Molecular dynamics simulation, DFT calculations and vibrational spectroscopic study of N[sbnd]H•••O bound dimer models for DL-β-phenylalanine and 3-amino-3-(4-chlorophenyl)propionic acid

Abstract

Zwitterionic NH•••O bonded dimer structures have been proposed one each for DL-β-Phenylalanine and 3-Amino-3-(4-chlorophenyl)propionic acid. Stable zwitterionic monomer possessing NH3+ and COO¯ moieties in implicit aqueous solvation were computed at B3LYP/6-311++G** level and used for classical MD simulations.
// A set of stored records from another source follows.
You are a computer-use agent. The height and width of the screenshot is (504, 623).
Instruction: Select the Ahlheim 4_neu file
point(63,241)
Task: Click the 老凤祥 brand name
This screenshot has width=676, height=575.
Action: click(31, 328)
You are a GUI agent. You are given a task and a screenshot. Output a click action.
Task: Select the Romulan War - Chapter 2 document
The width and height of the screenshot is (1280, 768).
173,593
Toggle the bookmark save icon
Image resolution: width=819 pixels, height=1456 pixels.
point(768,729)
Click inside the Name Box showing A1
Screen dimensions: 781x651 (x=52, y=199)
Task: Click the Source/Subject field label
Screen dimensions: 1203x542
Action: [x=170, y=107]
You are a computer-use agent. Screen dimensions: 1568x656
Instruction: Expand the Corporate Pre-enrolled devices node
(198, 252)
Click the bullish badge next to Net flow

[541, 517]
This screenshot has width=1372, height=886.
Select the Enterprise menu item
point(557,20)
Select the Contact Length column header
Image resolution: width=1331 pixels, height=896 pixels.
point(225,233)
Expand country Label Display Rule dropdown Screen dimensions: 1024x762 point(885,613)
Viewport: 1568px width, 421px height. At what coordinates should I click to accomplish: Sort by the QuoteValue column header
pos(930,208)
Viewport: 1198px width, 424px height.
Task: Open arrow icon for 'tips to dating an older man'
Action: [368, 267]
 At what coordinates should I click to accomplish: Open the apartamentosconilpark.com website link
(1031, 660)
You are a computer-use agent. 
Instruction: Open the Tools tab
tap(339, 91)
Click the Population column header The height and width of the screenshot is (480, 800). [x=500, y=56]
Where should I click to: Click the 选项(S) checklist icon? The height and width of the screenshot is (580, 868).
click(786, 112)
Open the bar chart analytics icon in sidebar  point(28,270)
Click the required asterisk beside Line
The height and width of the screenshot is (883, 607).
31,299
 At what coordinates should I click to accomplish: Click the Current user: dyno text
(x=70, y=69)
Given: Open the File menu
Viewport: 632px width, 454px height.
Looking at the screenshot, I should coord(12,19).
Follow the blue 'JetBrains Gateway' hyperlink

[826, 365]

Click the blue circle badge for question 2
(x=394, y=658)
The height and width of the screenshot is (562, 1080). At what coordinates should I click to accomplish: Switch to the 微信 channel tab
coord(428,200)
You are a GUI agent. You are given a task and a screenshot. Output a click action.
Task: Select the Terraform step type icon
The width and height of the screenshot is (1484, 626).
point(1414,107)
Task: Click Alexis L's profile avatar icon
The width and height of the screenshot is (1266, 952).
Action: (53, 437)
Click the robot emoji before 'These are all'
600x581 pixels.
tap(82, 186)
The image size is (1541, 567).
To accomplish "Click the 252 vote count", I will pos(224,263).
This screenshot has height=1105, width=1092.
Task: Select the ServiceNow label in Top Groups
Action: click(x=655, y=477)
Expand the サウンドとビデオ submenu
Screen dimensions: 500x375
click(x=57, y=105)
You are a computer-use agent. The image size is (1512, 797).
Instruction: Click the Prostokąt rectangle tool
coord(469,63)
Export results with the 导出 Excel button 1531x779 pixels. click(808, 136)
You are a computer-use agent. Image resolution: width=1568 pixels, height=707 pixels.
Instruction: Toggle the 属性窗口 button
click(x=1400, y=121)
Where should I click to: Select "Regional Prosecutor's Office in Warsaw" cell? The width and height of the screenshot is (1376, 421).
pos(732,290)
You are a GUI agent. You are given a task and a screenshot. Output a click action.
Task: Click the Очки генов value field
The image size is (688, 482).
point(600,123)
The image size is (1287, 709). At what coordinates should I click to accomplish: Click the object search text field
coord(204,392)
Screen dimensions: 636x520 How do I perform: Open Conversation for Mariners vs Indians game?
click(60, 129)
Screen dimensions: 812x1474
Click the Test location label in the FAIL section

MD simulations yielded, among many NH•••O bonded transient dimer and trimer species, the two dimer structures with longest lifetime τ in water medium (τ = 111.67 ps for DL-β-Phenylalanine and 111.53 ps for 3-Amino-3-(4-chlorophenyl)propionic acid). The first peaks in radial distribution functions (RDF) confirmed the formation of NH•••O bonded dimer structures, one each for DL-β-Phenylalanine and 3-Amino-3-(4-chlorophenyl)propionic acid; the first minima determined the cut-off values for the inter-molecular H•••O distances. Further, the first minimum-solvation shell also indicated one zwitterionic dimer structure with 10 water molecules as solvent medium. Experimental IR frequencies due to the NH3+ and COO¯ moieties agree within 5% of the computed values for the dimer structures. Low-frequency Raman bands near 100–50 cm−1 are assigned to the torsional vibration modes of zwitterionic NH•••O bonded dimer structures. On the role of Chlorine with respect to all the molecular properties of 3-Amino-3-(4-chlorophenyl)propionic acid vs DL-β-Phenylalanine computed from NBO, AIM and NCI calculations, its influence is not substantial but discernible enough for gaining insights into the two NH•••O bonded zwitterionic dimer species.